PAGE 2
A Boating Adventure At Parkhurst
by
“Ever so much more fun than knocking about on this stupid old river,” chimed in I.
“I say, you fellows,” cried Hall, struck by a sudden idea, “why shouldn’t we have a little cruise in the bay? It would be glorious a day like this!”
“I’m not sure old Rogers,” (that was the disrespectful way in which, I regret to say, we were wont to designate Dr Rogers, our head master) “would like it,” I said; “he’s got some notion into his head about currents and tides, and that makes him fidgety.”
“Currents and fiddlesticks!” broke in Hall, with a laugh; “what does he know about them? I tell you, a day like this, with a good sailing breeze, and four of us to row, in case it dropped, there’d be no more difficulty in going over there and back than there would in rowing from here back to Parkhurst.”
“How long would it take to get to Shargle?” inquired Hutton.
“Why, only two hours, and perhaps less. The wind’s exactly right for going and coming back too. We can be back by four easily, and that allows us an hour or two to land there.”
It certainly was tempting; the day was perfection, and Colveston Bay had never looked more fascinating. The headlands stood out so distinctly in the clear air that it was hard to imagine Shargle Head was five miles distant from where we sat.
When the proposition had first been made I had felt a passing uncomfortableness as to the lawfulness of such an expedition without the distinct sanction of the head master; but the more I gazed on the bay, and the more Hall talked in his enthusiastic manner of the delights of a cruise, and the longer I watched the fairy-like progress of the little white-sailed fishing-boat, the less I thought of anything but the pleasure which the scheme offered.
So when Hall said, “Shall we go, boys? What do you say?” I for one replied, “All serene.”
All this while one of our party had been silent, watching the fishing- boat, but taking no part in our discussion. He was Charlie Archer, a new boy at Parkhurst, and some years our junior. But from the first I had taken a remarkable fancy to this clever, good-humoured, plucky boy, who henceforth had become my frequent companion, and with me the companion of the others who now composed our party. He now looked up and said, greatly to our surprise–
“I say, I don’t want to go!”
“Why not?” we all asked.
“Oh, it doesn’t matter,” he replied, in evident confusion. “I don’t want to spoil your fun, you know, but I’d rather not go myself.”
“Why, what on earth’s the matter with you, Charlie?” I asked. “I thought you were always ready for an adventure.”
“I’d rather not go, please,” he repeated. “You can put me ashore.”
“Why not?” again inquired Hall, this time testily. He never liked Charlie quite as much as Hutton and I did, and was evidently displeased to have him now putting forward objections to a proposition of his own making. “Why not?”
“Because–because,” began the boy hesitatingly–“because I don’t want to go.”

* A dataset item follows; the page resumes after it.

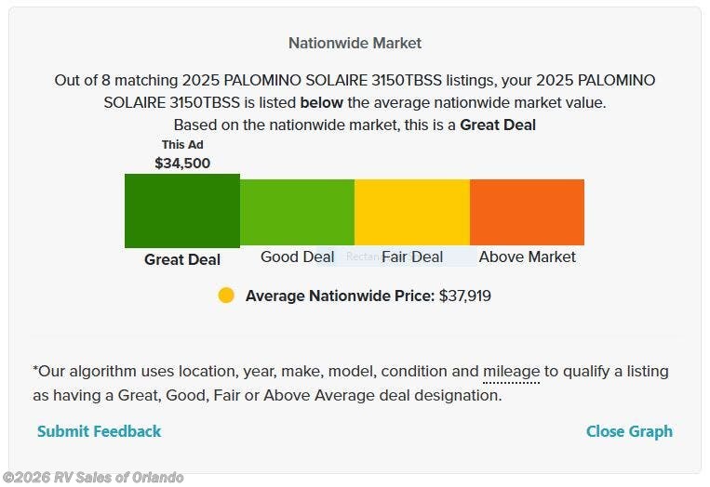Click the Good Deal label under bar
The width and height of the screenshot is (710, 487).
tap(297, 257)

Hall became angry. Like most boys not sure of the honesty of their own motives, he disliked to have it suggested that what he was urging was wrong. He therefore replied, with a taunt keener than any persuasion–
“Poor little milksop, I suppose he’s afraid of getting drowned, or of doing something his mamma, or his grandmamma, or somebody wouldn’t like their little pet to do. We’d better put him ashore, boys; and mind his precious little boots don’t get wet while we’re about it!”
It was a cruel blow, and struck home at Archer’s one weak point.
Plucky and adventurous as he was, the one thing he could not endure was to be laughed at. And his face flushed, and his lips quivered, as he heard Hall’s brutal speech, and marked the smile with which, I am ashamed to say, we received it.